WHAT IS EXPECTED -
Show every line in the records that contains the word "height". Count a match only when the case is the same.

** START OF MATERIALS PROVIDED **

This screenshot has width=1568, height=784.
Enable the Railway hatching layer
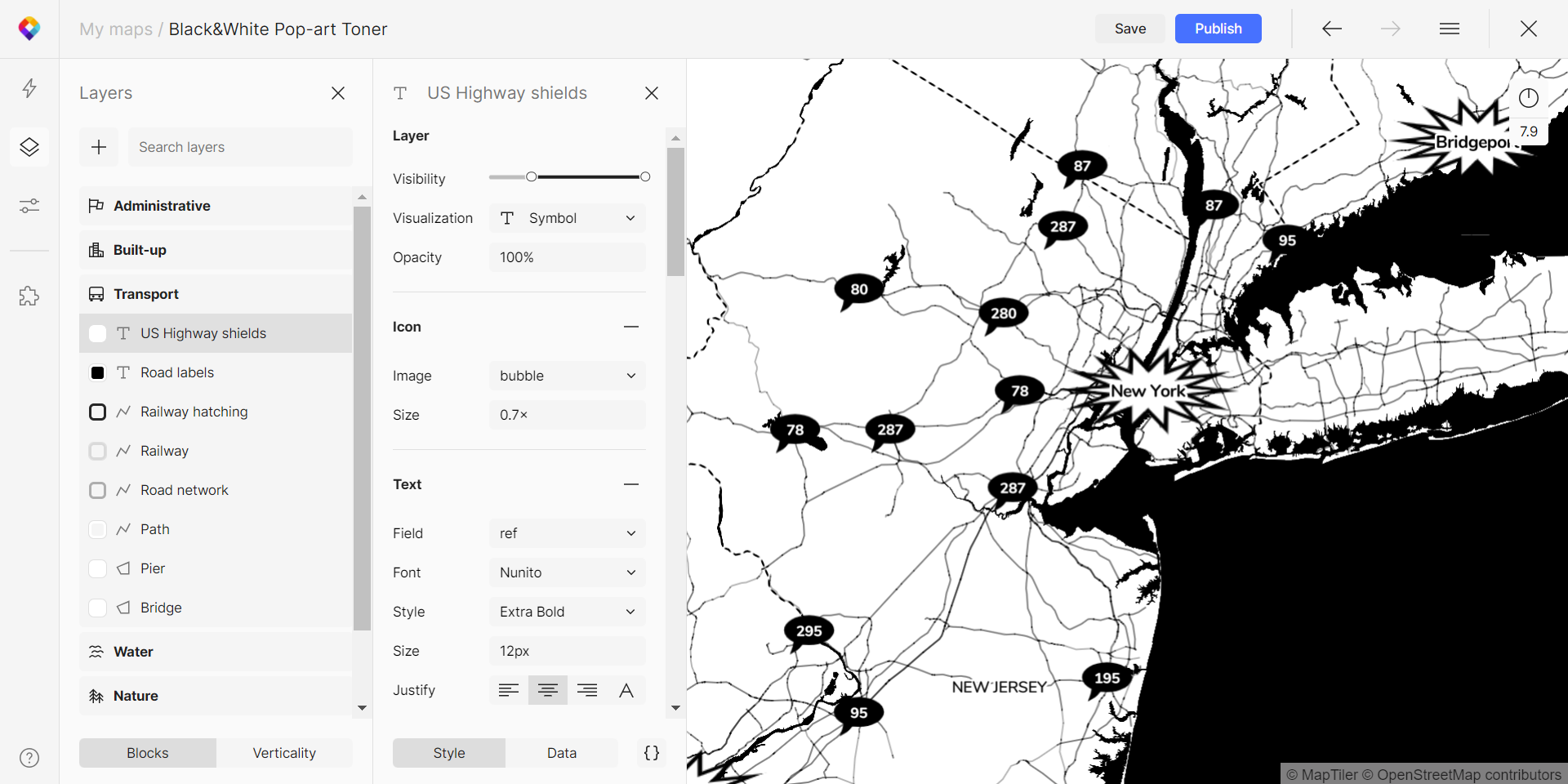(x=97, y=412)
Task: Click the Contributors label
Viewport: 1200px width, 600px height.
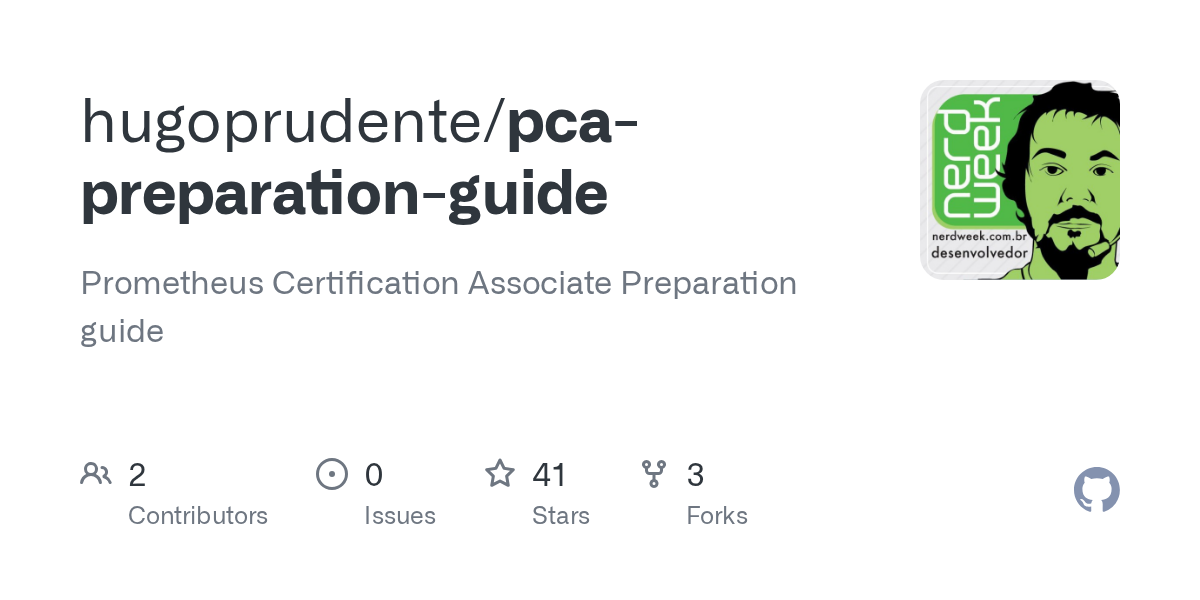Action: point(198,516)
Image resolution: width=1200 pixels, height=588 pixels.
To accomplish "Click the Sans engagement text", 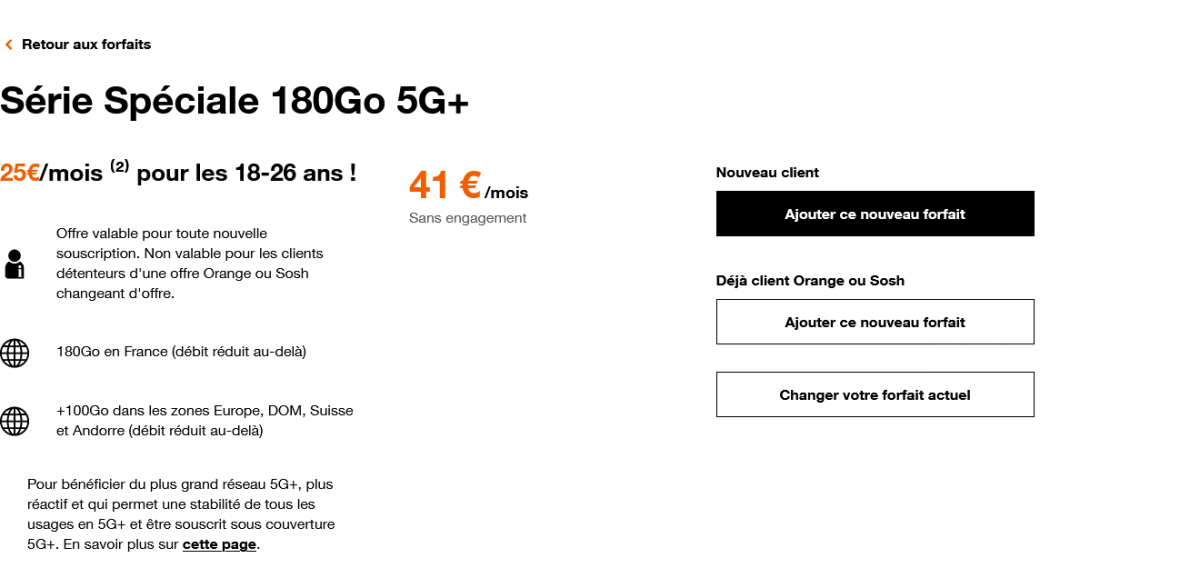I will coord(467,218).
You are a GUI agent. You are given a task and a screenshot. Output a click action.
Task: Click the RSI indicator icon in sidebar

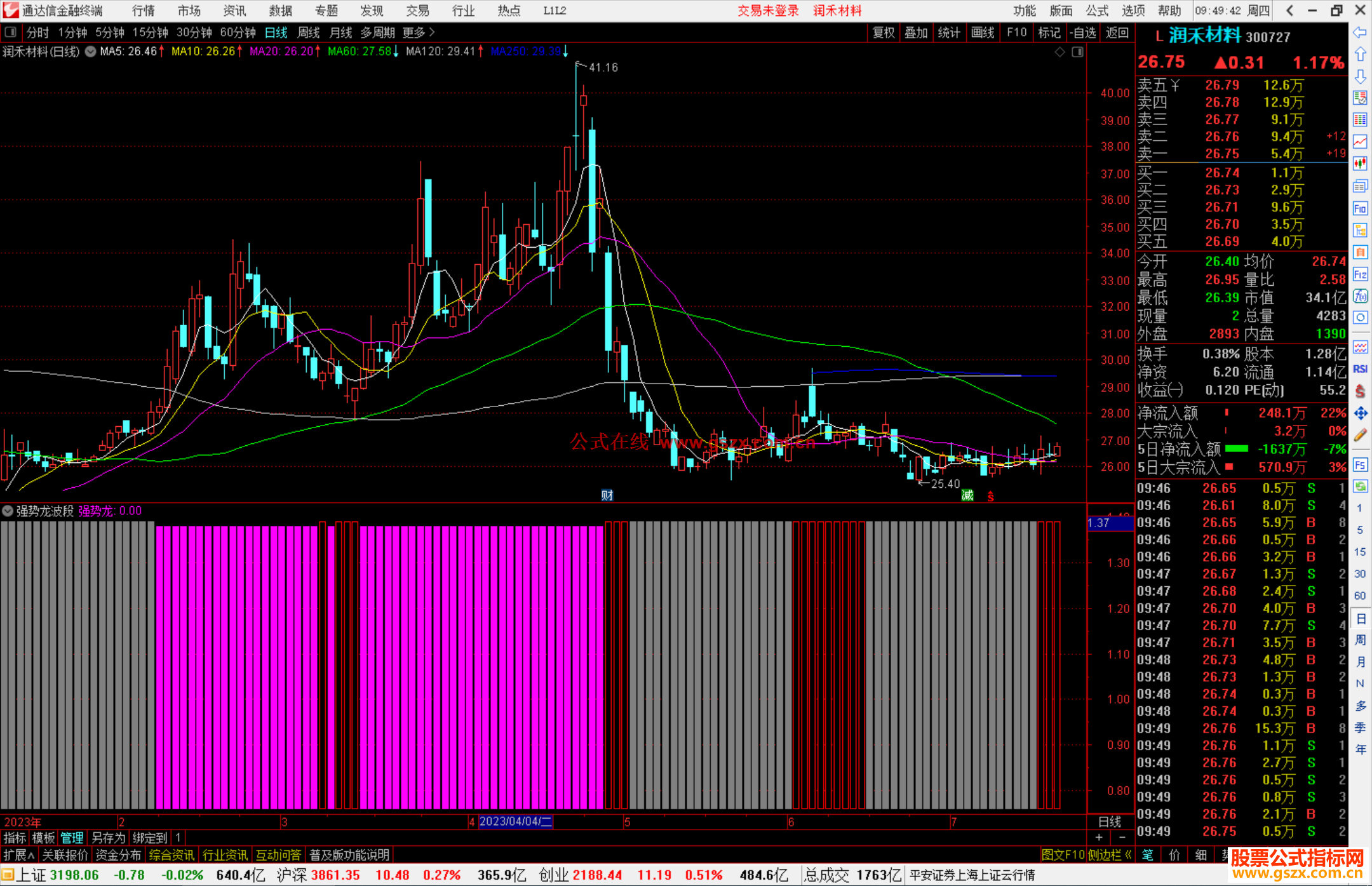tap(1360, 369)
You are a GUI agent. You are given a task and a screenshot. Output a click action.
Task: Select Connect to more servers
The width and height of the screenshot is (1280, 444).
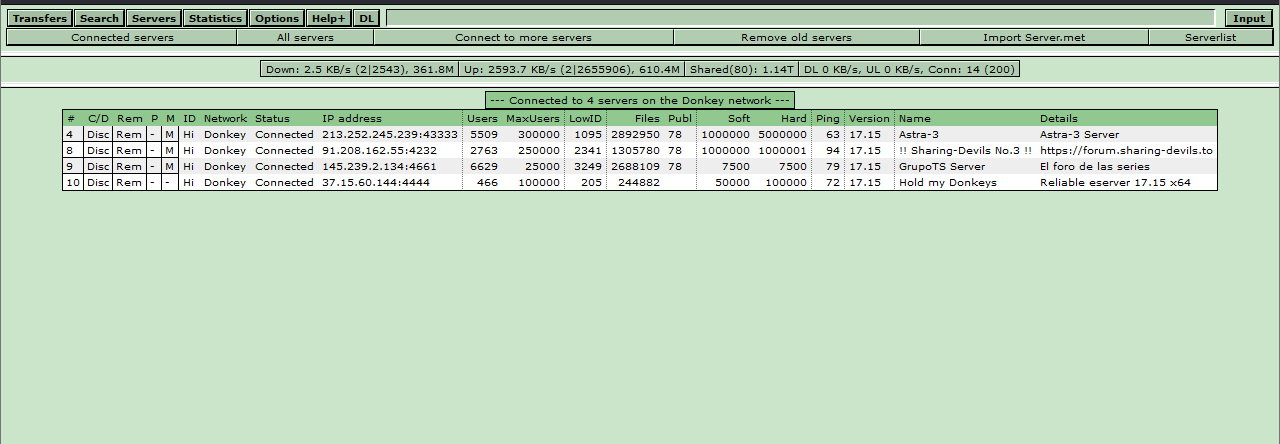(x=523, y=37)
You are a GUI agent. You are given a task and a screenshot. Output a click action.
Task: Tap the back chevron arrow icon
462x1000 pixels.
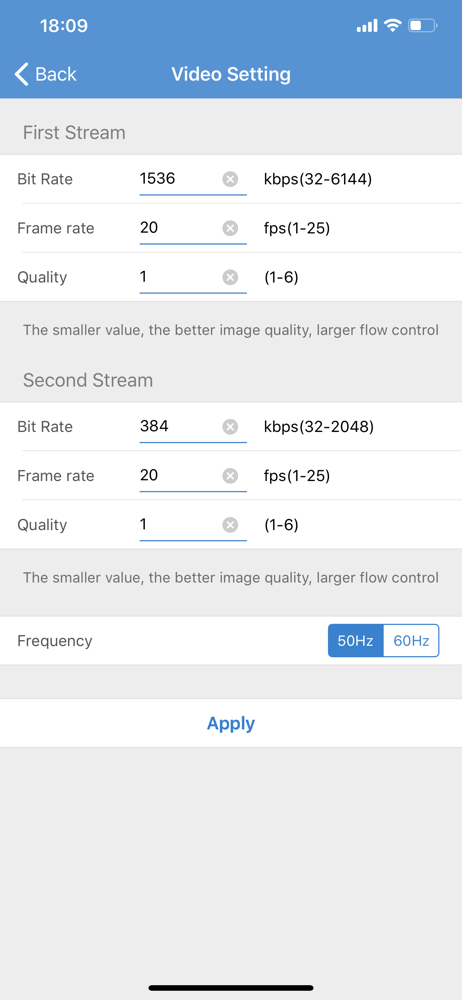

** END OF MATERIALS PROVIDED **

ANSWER FOR THIS EXERCISE -
This screenshot has width=1568, height=784.
Viewport: 1200px width, 600px height.
Image resolution: width=1200 pixels, height=588 pixels.
The width and height of the screenshot is (1280, 444).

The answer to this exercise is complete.